Day 337: The Importance of Love

Acts 16:1-3 Timothy would accompany Paul in his missionary journeys, and it was to Timothy that Paul addressed two Epistles that form part of the New Testament canon.

He took him and circumcised him: Paul had long argued that Gentiles did not have to be circumcised in order to become Christian. However, if Timothy was to preach to the Jews, his circumcision would remove one barrier to their reception of the Gospel. (CCC 25, 1676)

Ch 16:4-15 The Christian communities accepted the decision of the Council of Jerusalem, a sign that the Christians in the local churches recognized the teaching authority of Peter and the Apostles. Led by the Holy Spirit, Paul’s vision took them to the province of Macedonia, a portal to the continent of Europe, instead of traveling into Asia as he had originally intended. There, in Philippi, he baptized the household of Lydia, a traveling merchant visiting from Thyatira who would play a key role in building up the Christian community in Thyatira. (CCC 1226, 1231, 1252)

Ch 16:10 The sudden use of the first-person plural would appear to indicate that Luke, the author of Acts, was also a companion of Paul on this missionary journey. This grammatical usage is continued for the rest of the book.

Ch 16:14 Opened her heart: Faith is a gift from God. As a “God-fearer,” Lydia was open to the Gospel, so the grace of the Word of God was at work within her, increasing her faith. (CCC 153)

Ch 16:16-24 Just as evil spirits recognized Christ as the Son of God and revealed his identity, the demons in the slave girl announced the mission and purpose of Saul. (CCC 434)

Ch 16:24-34 The miraculous earthquake, which broke the chains of Paul and Silas and opened the doors of the prison, converted even the prison guard.

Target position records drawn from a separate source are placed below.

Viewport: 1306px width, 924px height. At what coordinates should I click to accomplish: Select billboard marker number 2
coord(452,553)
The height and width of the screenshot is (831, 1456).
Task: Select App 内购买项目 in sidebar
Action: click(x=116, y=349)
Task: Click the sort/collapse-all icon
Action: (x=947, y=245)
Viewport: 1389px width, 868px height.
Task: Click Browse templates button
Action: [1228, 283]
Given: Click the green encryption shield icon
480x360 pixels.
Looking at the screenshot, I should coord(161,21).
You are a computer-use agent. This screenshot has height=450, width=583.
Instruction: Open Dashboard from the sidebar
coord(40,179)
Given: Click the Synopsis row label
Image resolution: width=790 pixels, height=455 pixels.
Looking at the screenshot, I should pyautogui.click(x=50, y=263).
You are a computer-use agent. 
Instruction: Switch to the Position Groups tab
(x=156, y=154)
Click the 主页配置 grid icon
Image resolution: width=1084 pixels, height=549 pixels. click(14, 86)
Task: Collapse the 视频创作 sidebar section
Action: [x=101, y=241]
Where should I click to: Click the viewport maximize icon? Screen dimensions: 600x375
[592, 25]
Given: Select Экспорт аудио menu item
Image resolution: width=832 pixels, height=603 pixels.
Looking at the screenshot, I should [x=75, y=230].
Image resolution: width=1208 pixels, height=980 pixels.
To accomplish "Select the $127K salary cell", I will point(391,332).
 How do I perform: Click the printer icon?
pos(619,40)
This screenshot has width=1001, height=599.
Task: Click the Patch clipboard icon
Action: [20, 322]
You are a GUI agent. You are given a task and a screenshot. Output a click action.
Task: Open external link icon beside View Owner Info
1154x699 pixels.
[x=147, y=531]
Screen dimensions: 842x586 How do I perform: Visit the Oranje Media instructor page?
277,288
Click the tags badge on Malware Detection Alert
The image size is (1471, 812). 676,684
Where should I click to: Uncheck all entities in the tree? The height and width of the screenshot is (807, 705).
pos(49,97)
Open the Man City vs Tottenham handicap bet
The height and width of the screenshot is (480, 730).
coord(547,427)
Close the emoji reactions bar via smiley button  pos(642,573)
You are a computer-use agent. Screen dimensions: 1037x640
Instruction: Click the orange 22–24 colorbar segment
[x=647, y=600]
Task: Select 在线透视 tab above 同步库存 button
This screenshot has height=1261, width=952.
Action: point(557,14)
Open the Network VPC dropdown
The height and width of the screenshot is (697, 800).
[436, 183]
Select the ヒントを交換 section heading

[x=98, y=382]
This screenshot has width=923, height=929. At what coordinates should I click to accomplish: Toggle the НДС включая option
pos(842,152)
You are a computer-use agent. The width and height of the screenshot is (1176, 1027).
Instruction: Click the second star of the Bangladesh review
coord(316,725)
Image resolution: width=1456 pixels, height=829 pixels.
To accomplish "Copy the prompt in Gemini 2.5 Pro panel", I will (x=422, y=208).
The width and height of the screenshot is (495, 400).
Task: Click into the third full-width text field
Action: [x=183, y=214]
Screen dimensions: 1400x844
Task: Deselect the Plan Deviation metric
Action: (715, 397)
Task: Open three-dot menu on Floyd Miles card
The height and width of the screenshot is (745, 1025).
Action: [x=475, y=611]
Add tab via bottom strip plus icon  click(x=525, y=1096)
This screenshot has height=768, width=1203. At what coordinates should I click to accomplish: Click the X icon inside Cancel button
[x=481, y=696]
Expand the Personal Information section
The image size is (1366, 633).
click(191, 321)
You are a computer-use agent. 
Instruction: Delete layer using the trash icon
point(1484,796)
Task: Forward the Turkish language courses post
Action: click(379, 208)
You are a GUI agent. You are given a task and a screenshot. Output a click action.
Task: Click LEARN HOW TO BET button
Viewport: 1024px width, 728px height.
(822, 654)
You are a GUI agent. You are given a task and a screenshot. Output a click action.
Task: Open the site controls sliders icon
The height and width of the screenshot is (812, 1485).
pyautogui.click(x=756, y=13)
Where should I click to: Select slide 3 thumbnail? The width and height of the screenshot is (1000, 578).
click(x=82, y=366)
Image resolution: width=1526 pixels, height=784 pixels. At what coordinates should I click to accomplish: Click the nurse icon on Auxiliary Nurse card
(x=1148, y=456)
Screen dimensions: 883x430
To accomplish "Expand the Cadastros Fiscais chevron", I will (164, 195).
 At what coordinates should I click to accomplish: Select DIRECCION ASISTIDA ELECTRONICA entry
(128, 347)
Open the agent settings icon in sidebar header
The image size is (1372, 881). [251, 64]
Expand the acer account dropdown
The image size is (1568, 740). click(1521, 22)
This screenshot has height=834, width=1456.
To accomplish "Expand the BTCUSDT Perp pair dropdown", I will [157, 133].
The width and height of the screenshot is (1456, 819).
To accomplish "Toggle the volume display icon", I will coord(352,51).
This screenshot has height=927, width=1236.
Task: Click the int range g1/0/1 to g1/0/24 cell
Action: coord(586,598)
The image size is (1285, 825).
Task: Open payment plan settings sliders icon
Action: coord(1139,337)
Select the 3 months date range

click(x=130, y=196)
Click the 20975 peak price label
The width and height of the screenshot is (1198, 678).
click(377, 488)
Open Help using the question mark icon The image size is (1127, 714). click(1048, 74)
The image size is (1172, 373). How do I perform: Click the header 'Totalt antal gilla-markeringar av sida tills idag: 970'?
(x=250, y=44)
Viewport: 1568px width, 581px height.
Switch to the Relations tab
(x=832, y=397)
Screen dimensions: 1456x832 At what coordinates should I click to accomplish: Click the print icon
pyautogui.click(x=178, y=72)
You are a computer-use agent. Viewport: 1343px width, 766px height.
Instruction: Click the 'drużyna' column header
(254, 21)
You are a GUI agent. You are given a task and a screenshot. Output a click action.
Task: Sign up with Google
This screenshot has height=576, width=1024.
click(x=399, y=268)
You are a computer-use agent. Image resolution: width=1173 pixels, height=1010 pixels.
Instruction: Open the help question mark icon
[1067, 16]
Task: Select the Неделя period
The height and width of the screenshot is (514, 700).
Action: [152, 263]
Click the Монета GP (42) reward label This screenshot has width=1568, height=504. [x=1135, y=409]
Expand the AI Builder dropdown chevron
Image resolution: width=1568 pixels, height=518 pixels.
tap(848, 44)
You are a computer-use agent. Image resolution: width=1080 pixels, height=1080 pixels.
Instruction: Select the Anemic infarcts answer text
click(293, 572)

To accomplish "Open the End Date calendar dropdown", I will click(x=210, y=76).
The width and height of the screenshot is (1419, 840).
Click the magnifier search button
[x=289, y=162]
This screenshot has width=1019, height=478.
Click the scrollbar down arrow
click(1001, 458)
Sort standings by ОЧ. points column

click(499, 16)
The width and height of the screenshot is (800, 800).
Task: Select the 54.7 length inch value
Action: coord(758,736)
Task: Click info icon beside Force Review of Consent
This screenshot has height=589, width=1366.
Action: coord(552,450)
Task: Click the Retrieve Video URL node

With all his family: This is the third time Luke reported that a household had been baptized. This fact implies young children and infants were among the baptized. Not only does the Catholic Church uphold the validity of infant Baptism, which has been practiced since the earliest days of the Church, but she also teaches that Catholic parents have a grave responsibility to baptize and educate their children in the Catholic Faith. (CCC 1226, 1251-1252-1655)

Ch 16:27 Kill himself: The prison guard contemplated suicide, as he would have been harshly punished for allowing the prisoners to escape. Herod Agrippa I had a large number of guards executed after Peter escaped prison in Jerusalem through the help of an angel (cf. Acts 12:19). (CCC 2280-2283)

Ch 16:34 Where once he was a guard and the two Apostles were his prisoners, now they were all equal in the eyes of God. The joy and hospitality of the guard reveals his acceptance of Christianity. (CCC 792)

Ch 16:35-40 Christians have the right to demand justice under the civil law. As a Roman citizen, Paul and Silas should not have been flogged without a trial and a verdict of guilt. Paul will make good use of his Roman citizenship again in a later imprisonment as an occasion to introduce more people to the Gospel (cf. Acts 22:5). (CCC 2242, 2273)

Ch 16:40 Brethren: The members of the Church in Philippi. Like the jailer, they were now bound to Paul and Silas by fraternal love in Christ. Later, Paul would send the New Testament Epistle to the Philippians. (CCC 361, 2768)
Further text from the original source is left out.